Recognizing that as the world capital for technology and innovation, Silicon Valley cannot take its economic position for granted anymore. As the global economy evolves, the Bay Area's business leaders recognize the need for aggressive outreach to other innovation centers to keep the region ahead of the curve.

In the same week, a memorandum of understanding to enhance cooperation on brownfield remediation was signed between Cherokee, a member of the Bay Area Council, and the Yangpu District government.

This MOU represents the first step of the cleanup and reuse of brownfields to ensure environmentally responsible development and allow for key lands to be put to productive use. The participants also intend to engage in a scientific policy dialogue and will create and build Brownfield Remediation Research Institute in Yangpu, as part of the Knowledge and Innovation Community.

In January, Yangpu was designated as an official "Innovation Zone" by the central government due to its ability to attract venture capitalists and entrepreneurs.

Nowadays, the district takes advantage of its industries such as modern design, electronics and information, education, energy-saving and environmental protection.

"Yangtze River Delta needs more innovation to create a low-carbon economy. Creation requires venture capital and the latest technology," says Vincent Lo, chairman of the Yangtze Council and founder, chairman and CEO of the Shui On Group.

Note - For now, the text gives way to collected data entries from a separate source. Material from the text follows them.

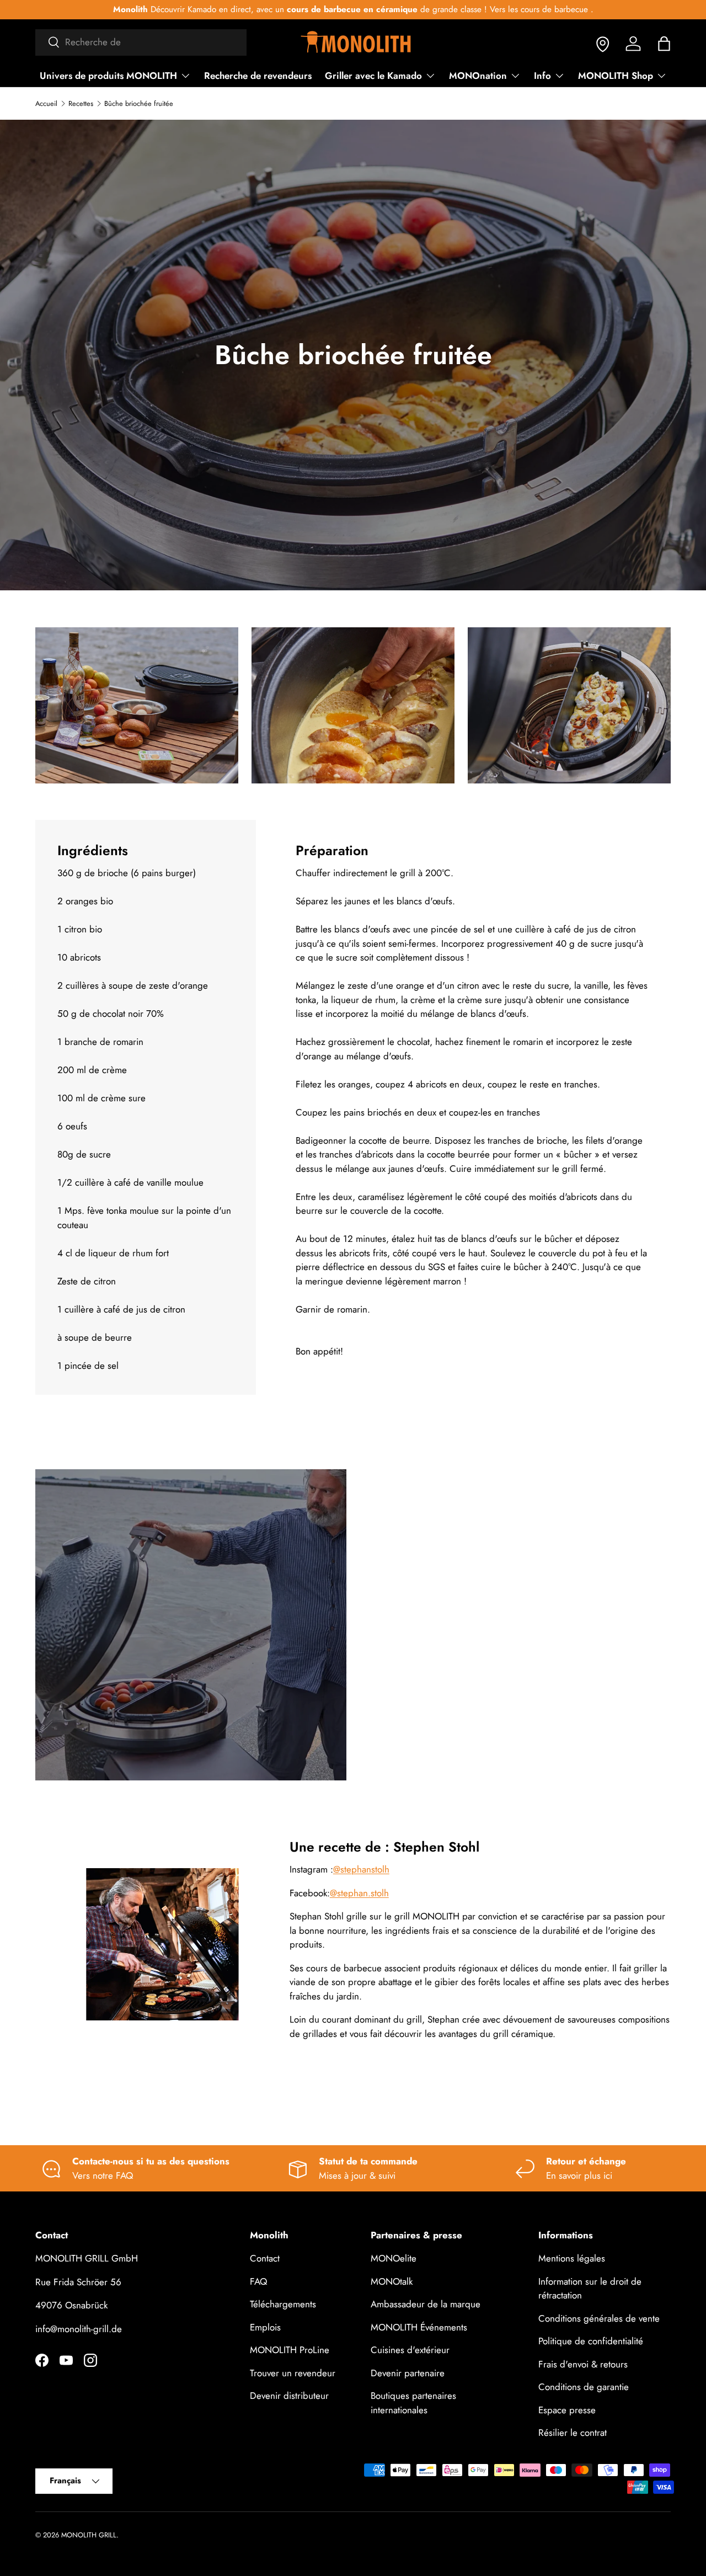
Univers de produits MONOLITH (108, 75)
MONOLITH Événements (419, 2327)
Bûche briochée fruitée (138, 104)
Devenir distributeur (289, 2396)
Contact (265, 2258)
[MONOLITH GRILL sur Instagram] (90, 2360)
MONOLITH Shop (615, 75)
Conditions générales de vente (599, 2318)
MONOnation (478, 75)
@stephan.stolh (359, 1893)
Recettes (80, 104)
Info (542, 75)
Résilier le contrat (572, 2433)
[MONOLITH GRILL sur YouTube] (66, 2360)
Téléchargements (283, 2304)
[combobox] (141, 42)
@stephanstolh (361, 1869)
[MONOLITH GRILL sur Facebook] (42, 2360)
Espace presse (567, 2410)
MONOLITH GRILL (88, 2535)
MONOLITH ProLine (289, 2350)
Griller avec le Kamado (373, 75)
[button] (664, 43)
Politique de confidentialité (590, 2341)
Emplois (265, 2327)
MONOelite (393, 2258)
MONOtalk (392, 2281)
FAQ (258, 2281)
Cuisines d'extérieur (410, 2350)
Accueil (46, 104)
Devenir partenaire (408, 2373)
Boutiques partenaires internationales (413, 2403)
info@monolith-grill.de (78, 2328)
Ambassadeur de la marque (425, 2304)
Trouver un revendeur (292, 2373)
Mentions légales (571, 2258)
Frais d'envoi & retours (583, 2364)
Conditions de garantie (583, 2387)
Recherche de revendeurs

"With the office established, the groundwork is prepared and the foundation is laid for bilateral benefit."

With an educated workforce and knowledge-based economy, Yangpu will provide more opportunities both for professionals and for local companies.

"So many of the people and companies that make our economy vibrant -- venture capitalists, clean-tech start-ups, IT companies, architects and health care companies -- badly want access to the knowledge, talent and customers of China, but don't know where to start," says Lloyd Dean, president and CEO of Catholic Healthcare West, and chairman of the Bay Area Council.

"This office will help them do it. If you are a Chinese company that wants to partner with a Silicon Valley-San Francisco Bay Area business, give us a call."

Dean says it was his first visit to Shanghai and he promised it would not be the last.

"I'm so touched by the spirit of the World Expo Shanghai. China sits at the hub of the world and Yangpu could be its gateway."